◆ WHAT IS REQUIRED ◆
Rewrite the lines from the one containing "Task: Click the" through the end of the records, replacing "motorcycle" with "bicycle" and keeping everything else unchanged. Omit the pictures from your answer.

◆ DATA FOR THIS TASK ◆
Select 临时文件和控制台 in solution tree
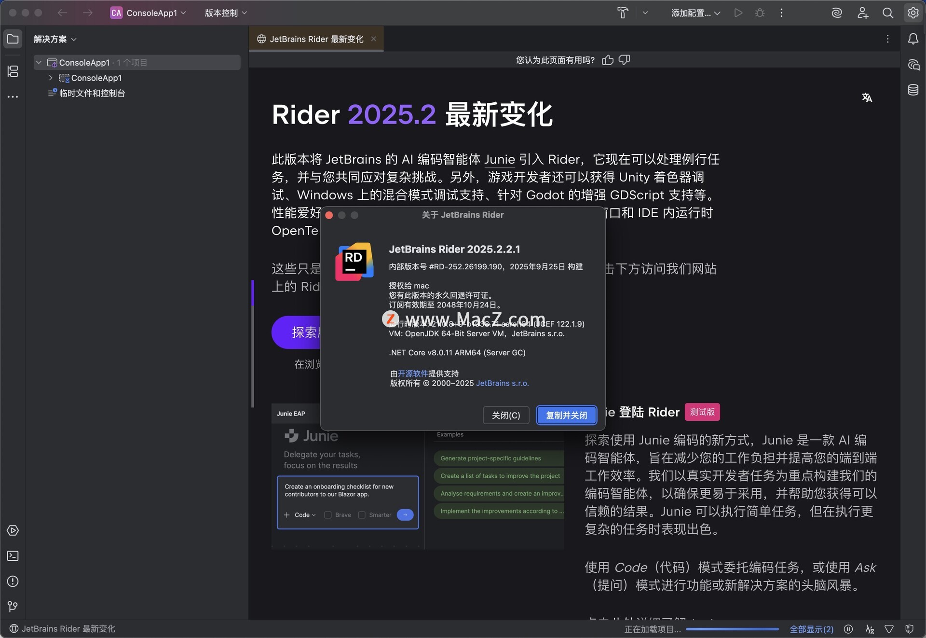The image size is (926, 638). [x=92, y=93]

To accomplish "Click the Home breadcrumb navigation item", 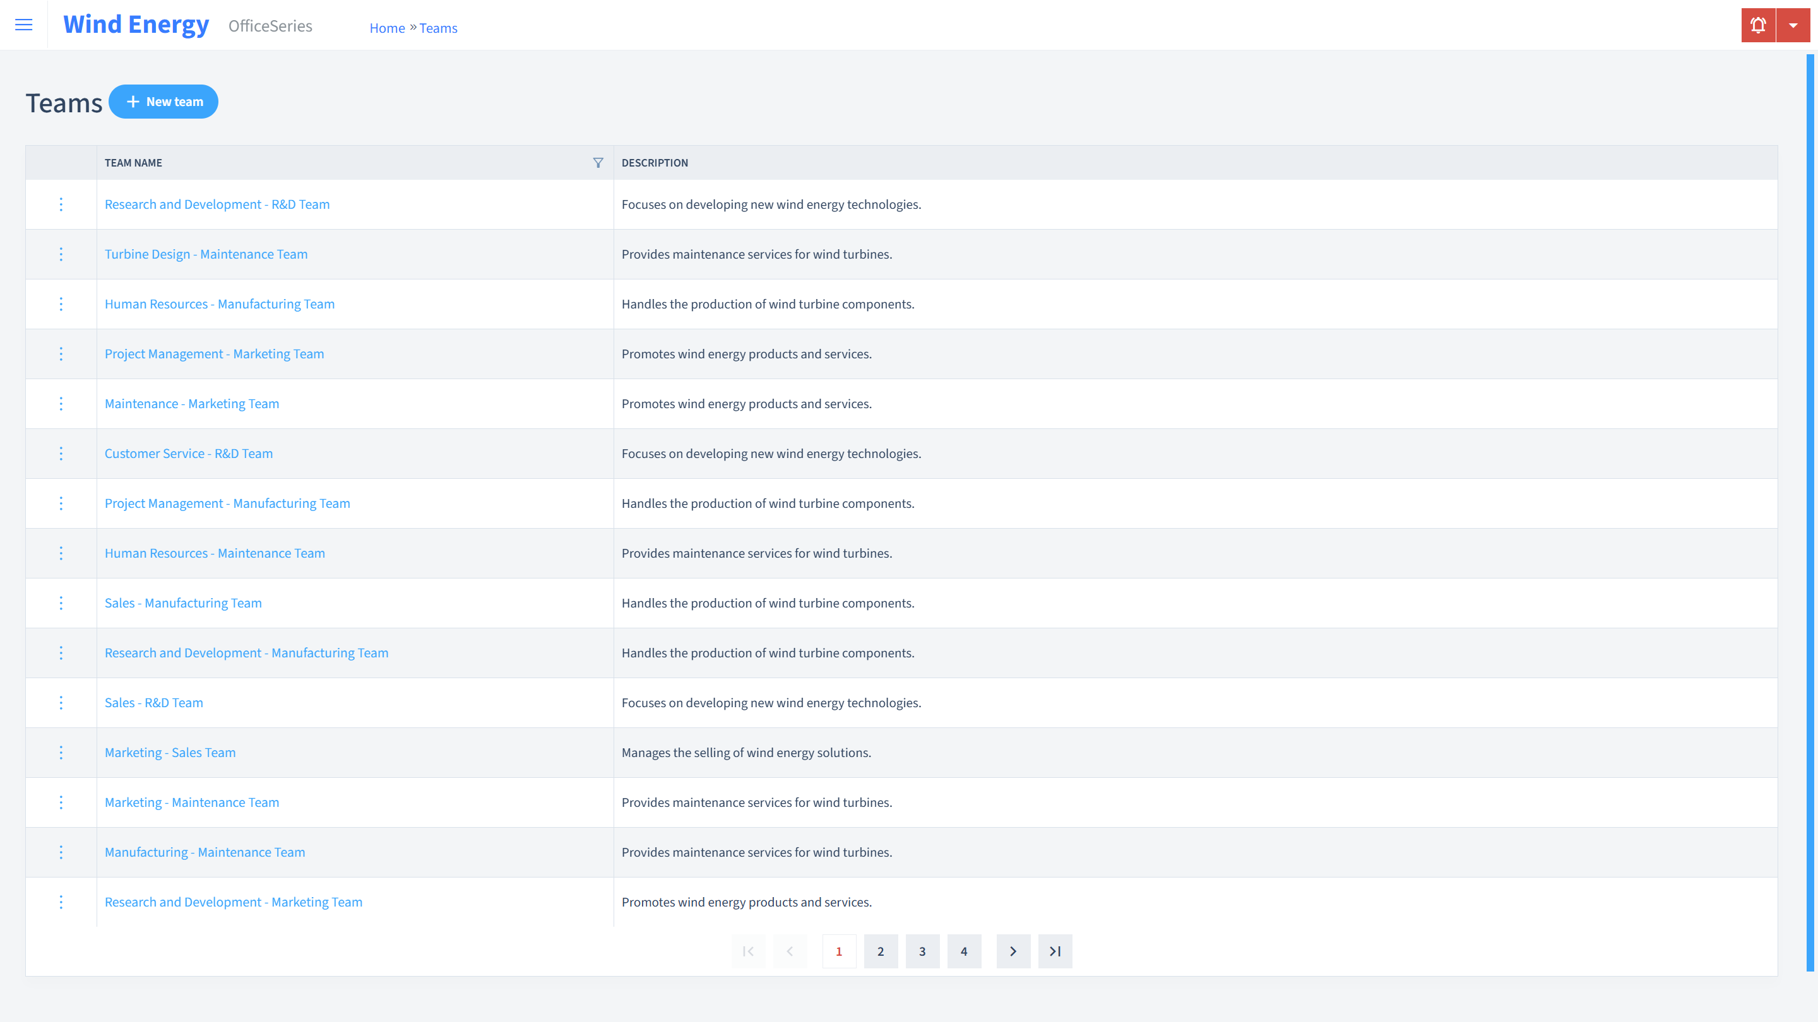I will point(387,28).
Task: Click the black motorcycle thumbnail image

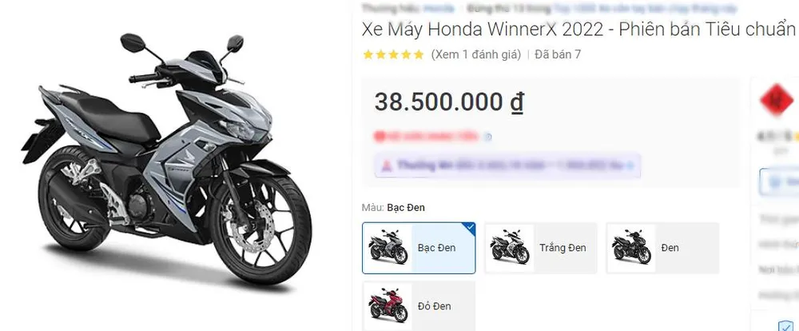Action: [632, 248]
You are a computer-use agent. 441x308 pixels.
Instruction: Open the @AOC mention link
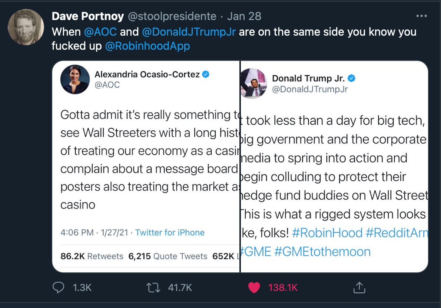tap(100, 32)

◆ RESULT OF THIS EXERCISE ◆
Task: Click the black bicycle thumbnail image

Action: [632, 248]
You are a computer-use agent. 441x308 pixels.
Instruction: Open the @AOC mention link
tap(100, 32)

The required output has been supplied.